(New York) – Foreign ministries should reject the new National Security Law that China imposed on Hong Kong and act to uphold human rights in the city, Human Rights Watch said today in an open letter from 17 nongovernmental organizations.
The letter – sent to 40 governments, including all 27 European Union member states, Australia, Canada, India, Indonesia, Japan, Malaysia, New Zealand, the Philippines, Singapore, South Korea, Sri Lanka, Thailand, and the United Kingdom – sets out various policy options governments should pursue to preserve human rights in Hong Kong while imposing penalties on those curtailing them. The recommendations for governments include imposing targeted sanctions against officials responsible for the law, and refusing publicly to cooperate with the law’s extraterritorial elements
“In just one month, Chinese and Hong Kong authorities have made painfully clear that the new law is a tool of repression, not national security,” said Sophie Richardson, China director at Human Rights Watch. “Some governments have taken initial steps to push back, but consistent, coordinated responses will show solidarity with the people of Hong Kong.”

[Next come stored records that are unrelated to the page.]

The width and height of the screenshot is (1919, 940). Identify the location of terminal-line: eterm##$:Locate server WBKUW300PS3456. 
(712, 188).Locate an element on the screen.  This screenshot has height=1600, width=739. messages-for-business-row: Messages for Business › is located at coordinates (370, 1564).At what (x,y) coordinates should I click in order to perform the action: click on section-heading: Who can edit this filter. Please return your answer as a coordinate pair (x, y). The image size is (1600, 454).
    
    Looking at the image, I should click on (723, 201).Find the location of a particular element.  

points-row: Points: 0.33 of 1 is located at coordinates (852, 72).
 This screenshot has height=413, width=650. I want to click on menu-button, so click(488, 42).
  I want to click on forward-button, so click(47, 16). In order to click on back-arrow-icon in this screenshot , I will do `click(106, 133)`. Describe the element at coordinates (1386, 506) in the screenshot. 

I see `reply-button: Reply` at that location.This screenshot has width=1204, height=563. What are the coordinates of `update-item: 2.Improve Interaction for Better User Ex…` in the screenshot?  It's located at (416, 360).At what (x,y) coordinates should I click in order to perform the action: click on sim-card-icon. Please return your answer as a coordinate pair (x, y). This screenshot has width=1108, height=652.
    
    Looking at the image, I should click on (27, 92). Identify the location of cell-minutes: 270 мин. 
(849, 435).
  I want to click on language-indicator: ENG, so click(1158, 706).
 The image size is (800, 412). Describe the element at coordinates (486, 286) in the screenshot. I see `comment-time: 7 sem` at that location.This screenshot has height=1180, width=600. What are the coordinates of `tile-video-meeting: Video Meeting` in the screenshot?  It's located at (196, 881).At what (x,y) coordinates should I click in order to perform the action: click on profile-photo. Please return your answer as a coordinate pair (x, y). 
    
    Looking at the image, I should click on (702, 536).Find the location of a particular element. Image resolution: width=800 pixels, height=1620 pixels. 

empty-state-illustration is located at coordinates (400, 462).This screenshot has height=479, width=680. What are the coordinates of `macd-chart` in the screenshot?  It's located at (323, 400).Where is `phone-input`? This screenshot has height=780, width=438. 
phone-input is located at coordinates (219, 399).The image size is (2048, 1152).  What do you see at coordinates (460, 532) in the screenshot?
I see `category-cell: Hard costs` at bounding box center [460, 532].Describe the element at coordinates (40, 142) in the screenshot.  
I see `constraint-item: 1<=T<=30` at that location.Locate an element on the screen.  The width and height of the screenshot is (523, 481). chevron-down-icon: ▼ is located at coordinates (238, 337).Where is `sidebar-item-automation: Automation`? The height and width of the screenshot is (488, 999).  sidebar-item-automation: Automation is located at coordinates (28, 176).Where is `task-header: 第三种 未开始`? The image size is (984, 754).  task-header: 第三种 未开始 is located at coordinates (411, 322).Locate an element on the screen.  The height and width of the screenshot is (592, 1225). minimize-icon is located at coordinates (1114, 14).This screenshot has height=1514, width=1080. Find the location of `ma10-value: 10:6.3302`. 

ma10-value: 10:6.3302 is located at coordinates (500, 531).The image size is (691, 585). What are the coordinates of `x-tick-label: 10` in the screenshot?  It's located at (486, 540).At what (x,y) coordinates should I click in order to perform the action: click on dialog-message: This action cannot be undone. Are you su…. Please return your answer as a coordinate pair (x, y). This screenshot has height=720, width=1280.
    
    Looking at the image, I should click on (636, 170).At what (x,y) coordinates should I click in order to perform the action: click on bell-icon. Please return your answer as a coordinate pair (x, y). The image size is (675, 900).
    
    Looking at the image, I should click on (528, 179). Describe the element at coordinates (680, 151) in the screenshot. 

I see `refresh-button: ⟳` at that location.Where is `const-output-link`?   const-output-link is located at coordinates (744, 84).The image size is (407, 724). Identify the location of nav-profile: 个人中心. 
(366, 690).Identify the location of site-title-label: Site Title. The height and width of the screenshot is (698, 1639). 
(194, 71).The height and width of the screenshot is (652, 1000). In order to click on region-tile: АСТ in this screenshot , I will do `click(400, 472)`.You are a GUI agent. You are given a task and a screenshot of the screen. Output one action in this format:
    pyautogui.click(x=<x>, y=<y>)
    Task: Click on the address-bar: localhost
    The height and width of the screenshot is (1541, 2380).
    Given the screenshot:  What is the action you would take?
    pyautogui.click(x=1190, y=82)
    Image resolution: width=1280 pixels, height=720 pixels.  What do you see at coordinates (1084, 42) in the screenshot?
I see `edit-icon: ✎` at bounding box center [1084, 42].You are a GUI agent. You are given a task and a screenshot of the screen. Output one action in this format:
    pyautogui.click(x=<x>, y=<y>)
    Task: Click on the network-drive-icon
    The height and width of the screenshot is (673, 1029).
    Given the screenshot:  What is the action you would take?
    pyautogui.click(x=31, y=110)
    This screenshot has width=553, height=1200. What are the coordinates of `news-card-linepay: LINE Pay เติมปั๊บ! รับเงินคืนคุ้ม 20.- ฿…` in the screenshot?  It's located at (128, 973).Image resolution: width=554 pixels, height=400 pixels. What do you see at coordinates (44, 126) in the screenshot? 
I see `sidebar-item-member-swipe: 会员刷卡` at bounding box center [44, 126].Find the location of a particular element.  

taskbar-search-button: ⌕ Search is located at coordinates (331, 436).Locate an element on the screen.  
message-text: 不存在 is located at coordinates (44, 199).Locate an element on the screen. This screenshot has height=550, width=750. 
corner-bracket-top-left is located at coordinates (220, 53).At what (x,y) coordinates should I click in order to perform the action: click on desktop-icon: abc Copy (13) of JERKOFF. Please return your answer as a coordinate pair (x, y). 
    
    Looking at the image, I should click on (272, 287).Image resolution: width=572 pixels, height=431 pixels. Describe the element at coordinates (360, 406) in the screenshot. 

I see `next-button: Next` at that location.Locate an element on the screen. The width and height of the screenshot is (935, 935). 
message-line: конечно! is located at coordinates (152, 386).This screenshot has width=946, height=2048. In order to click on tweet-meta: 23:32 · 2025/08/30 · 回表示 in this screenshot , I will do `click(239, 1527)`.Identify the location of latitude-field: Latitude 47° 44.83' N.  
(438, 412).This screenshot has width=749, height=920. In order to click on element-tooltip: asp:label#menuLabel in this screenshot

In addition to Human Rights Watch, the letter was signed by independent scholar Andrea Worden, the China Aid Association, Chinese Human Rights Defenders, Citizen Power Initiatives for China, CSW, Dialogue China, Freedom House, Georgetown Center for Asian Law, Hong Kong Democracy Council, Hong Kong Watch, Human Rights in China, Humanitarian China, International Campaign for Tibet, International Tibet Network Secretariat, Uyghur Human Rights Project, and Victims of Communism Memorial Foundation.